• Exercise objective
Set down the records again. Every word and mark must match exactly.
___ Record set
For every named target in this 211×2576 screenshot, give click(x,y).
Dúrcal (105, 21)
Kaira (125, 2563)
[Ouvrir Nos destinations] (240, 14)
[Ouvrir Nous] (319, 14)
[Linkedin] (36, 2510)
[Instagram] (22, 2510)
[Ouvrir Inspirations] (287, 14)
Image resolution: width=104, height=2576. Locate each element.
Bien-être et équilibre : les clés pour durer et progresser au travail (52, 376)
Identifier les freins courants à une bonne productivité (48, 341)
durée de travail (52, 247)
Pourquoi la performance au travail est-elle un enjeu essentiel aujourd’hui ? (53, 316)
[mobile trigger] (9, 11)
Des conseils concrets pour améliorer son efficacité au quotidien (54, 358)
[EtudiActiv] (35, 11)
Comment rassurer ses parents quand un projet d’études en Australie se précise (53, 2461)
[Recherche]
______
• Exercise solution
For every named target in this 211×2576 screenshot, give click(x,y).
Dúrcal (105, 21)
Kaira (125, 2563)
[Ouvrir Nos destinations] (240, 14)
[Ouvrir Nous] (319, 14)
[Linkedin] (36, 2510)
[Instagram] (22, 2510)
[Ouvrir Inspirations] (287, 14)
Image resolution: width=104, height=2576. Locate each element.
Bien-être et équilibre : les clés pour durer et progresser au travail (52, 376)
Identifier les freins courants à une bonne productivité (48, 341)
durée de travail (52, 247)
Pourquoi la performance au travail est-elle un enjeu essentiel aujourd’hui ? (53, 316)
[mobile trigger] (9, 11)
Des conseils concrets pour améliorer son efficacité au quotidien (54, 358)
[EtudiActiv] (35, 11)
Comment rassurer ses parents quand un projet d’études en Australie se précise (53, 2461)
[Recherche]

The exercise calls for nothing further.